Dès les années 1450-1460, Fouquet place dans ses enluminures de véritables portraits d’architecture et en particulier des vues de Paris, qui servent de cadre à de nombreuses miniatures des Heures d’Étienne Chevalier et des Grandes Chroniques de France. Le peintre français prend parfois quelques libertés avec une topographie rigoureusement exacte, comme en témoignent la présence incongrue de la tour de Nesle à la pointe occidentale de l’île de la Cité ou l’absence de la Sainte-Chapelle, dans une illustration des Grandes Chroniques.
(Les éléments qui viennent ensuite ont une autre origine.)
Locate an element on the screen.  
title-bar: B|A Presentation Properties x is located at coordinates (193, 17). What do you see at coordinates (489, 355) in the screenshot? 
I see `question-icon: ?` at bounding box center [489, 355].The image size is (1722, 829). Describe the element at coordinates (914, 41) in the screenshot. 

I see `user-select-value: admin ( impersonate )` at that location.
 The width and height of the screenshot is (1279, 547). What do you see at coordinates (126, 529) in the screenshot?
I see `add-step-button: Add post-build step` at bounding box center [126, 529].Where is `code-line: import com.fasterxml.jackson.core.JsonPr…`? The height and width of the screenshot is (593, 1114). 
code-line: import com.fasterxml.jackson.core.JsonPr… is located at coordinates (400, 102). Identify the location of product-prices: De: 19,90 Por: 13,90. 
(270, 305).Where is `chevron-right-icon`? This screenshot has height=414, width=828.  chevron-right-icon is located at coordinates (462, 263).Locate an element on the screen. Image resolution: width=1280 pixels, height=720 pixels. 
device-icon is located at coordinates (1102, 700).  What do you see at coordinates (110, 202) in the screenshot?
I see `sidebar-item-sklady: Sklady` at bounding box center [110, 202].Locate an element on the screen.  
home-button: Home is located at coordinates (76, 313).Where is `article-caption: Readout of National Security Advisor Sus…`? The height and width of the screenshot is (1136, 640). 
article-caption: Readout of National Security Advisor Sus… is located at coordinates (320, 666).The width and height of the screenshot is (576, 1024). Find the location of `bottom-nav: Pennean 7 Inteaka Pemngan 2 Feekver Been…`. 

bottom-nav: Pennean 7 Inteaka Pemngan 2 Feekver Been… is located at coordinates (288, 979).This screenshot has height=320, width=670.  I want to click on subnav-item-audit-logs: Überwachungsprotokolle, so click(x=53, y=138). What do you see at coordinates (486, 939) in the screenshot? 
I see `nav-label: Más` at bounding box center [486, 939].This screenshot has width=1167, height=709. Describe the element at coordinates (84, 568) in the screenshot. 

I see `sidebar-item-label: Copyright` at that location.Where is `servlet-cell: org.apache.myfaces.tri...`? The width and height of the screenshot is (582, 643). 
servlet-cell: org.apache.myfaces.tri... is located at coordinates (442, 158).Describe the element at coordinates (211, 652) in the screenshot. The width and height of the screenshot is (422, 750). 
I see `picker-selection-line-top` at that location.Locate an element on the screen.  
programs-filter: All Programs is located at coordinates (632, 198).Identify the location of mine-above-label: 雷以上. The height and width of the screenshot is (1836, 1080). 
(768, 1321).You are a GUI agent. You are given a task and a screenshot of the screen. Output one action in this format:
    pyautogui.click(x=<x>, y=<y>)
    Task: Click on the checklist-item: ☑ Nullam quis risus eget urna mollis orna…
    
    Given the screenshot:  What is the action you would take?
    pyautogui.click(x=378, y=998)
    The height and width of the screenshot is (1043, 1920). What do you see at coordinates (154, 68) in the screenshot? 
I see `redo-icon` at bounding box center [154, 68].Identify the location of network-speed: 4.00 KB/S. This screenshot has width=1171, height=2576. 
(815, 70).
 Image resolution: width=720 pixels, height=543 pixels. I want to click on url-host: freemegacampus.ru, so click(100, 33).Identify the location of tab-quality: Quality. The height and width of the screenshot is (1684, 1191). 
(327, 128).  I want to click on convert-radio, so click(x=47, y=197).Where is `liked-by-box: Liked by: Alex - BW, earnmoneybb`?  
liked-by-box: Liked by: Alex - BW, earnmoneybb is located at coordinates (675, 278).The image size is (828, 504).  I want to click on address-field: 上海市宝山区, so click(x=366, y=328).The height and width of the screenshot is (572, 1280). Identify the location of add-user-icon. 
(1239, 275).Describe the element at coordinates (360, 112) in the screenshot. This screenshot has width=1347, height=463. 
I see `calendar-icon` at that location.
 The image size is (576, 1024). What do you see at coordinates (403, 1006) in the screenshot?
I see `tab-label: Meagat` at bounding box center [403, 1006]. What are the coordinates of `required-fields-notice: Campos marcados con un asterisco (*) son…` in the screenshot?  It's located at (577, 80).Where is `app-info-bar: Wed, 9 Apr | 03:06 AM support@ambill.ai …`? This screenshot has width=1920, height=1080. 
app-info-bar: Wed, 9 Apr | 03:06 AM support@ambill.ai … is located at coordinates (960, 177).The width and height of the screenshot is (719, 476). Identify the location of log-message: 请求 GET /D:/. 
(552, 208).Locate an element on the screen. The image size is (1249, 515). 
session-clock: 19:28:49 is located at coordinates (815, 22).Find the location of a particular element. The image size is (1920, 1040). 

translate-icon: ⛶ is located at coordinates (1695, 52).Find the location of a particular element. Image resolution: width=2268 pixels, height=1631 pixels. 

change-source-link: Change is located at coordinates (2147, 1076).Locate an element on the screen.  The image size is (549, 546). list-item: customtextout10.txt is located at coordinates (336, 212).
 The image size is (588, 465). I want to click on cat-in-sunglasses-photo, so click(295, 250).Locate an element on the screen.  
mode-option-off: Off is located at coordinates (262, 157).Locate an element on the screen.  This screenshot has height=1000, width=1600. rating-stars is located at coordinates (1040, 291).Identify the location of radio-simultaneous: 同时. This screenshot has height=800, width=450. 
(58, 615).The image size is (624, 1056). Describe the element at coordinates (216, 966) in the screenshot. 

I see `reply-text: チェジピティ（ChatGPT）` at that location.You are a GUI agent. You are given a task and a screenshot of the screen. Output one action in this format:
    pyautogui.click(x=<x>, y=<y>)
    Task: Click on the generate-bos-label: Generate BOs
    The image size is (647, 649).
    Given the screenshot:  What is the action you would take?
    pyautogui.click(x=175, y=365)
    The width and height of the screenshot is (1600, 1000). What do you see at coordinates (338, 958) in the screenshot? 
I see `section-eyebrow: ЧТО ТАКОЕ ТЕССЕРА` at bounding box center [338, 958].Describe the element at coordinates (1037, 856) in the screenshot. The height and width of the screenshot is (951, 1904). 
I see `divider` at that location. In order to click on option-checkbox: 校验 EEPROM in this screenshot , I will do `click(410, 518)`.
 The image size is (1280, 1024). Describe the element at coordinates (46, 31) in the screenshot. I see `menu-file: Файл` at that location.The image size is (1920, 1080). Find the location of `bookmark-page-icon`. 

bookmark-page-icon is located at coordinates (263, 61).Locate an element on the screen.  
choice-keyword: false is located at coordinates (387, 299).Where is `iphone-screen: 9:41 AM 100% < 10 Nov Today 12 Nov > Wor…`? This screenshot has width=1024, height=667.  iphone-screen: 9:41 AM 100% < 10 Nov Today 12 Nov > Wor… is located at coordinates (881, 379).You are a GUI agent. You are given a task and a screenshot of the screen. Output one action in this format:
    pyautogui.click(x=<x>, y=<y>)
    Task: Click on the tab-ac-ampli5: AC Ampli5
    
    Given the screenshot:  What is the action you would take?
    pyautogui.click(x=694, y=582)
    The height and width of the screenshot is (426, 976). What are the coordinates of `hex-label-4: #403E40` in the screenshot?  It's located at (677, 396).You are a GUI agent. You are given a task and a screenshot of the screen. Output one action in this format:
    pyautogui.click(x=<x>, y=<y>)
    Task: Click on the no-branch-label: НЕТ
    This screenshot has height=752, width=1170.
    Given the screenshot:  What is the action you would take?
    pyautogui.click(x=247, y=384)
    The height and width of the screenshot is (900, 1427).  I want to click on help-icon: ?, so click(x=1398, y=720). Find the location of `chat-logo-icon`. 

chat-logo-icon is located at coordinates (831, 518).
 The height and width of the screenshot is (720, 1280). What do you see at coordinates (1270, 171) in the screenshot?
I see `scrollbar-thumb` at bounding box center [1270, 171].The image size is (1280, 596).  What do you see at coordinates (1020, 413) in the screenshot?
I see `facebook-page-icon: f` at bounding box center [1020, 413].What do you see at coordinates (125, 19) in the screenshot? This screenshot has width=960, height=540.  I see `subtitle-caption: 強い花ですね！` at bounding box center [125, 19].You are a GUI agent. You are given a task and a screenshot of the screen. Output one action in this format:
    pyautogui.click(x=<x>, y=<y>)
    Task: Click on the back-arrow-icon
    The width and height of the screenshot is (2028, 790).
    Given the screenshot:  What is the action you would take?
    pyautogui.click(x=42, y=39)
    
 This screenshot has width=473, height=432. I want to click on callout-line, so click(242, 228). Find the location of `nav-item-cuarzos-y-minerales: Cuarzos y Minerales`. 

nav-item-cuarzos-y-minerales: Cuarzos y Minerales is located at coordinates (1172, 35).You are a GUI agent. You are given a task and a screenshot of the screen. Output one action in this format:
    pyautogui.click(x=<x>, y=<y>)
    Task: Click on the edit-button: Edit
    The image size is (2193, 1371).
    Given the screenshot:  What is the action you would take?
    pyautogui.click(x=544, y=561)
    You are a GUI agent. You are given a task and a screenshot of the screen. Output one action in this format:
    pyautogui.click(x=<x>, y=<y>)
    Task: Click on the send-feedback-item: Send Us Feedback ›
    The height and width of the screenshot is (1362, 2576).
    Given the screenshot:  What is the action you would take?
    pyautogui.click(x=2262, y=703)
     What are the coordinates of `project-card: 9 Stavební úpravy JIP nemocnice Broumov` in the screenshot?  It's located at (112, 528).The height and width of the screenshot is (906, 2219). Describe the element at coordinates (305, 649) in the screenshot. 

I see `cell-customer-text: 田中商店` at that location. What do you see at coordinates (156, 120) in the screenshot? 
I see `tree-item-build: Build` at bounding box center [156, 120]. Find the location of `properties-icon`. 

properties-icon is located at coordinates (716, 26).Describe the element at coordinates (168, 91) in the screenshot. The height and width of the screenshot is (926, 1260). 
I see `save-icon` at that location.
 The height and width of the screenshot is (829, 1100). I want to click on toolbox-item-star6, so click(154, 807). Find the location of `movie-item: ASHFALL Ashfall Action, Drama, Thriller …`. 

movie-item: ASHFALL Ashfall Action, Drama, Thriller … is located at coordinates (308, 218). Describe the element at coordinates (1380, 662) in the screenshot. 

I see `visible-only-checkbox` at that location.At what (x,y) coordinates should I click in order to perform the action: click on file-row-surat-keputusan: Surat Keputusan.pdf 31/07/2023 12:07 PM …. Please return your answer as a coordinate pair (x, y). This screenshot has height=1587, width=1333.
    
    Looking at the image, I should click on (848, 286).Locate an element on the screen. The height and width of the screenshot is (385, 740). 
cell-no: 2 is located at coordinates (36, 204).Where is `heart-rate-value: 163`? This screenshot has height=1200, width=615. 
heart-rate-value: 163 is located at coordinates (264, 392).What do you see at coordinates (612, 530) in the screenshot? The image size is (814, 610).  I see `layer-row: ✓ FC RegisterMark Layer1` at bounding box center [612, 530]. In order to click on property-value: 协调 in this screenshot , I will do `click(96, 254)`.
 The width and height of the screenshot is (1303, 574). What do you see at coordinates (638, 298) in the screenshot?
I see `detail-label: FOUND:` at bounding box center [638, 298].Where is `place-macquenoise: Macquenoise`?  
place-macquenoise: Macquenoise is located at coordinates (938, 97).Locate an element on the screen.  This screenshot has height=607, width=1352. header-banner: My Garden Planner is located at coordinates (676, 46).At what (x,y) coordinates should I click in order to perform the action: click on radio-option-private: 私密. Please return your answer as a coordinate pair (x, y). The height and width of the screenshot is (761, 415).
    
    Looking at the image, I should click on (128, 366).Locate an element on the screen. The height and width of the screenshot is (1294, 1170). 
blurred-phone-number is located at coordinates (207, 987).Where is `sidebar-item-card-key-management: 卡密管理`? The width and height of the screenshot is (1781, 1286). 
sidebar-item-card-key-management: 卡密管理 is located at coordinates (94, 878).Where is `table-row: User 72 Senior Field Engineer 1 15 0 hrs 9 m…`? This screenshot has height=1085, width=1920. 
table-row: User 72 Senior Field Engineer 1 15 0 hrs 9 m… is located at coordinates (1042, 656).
Ses vues de Paris, observées avec exactitude, sont toutefois des documents précieux pour les historiens de la capitale.
Toutefois, la précision topographique manifestée par Fouquet dans ses portraits de Paris est alliée à une science de la perspective atmosphérique qui apparente son art à celui de ses contemporains flamands, tout en le rattachant à l’un de ses prédécesseurs parisiens, le Maître de Boucicaut, qui, dans le Bréviaire de Châteauroux, a représenté la ville éclairée par "les dernières lueurs du couchant". Mais c’est en pleine lumière que, dans les Heures Chevalier, au début de l’office de Vêpres des heures du Saint-Esprit, apparaît la magnifique vue de l’île de la Cité depuis la rive gauche. Il ne fait pas de doute que l’artiste s’est lui-même posté sur la terrasse de l’hôtel de Nesle, où se sont assemblés les fidèles en prière, pour y dessiner ce paysage parisien.
Les "portraits" urbains que livre Fouquet dans ses miniatures permettent de mieux comprendre l’admiration suscitée outre-monts par cet artiste venu du Nord. Capable de restituer un cadre familier, celui-ci se démarque des peintres des anciens Pays-Bas, tout en faisant sienne leur maîtrise de la lumière et de la transparence de l’air, qui fait encore davantage ressembler ses paysages dessinés d’après nature à des paysages réels.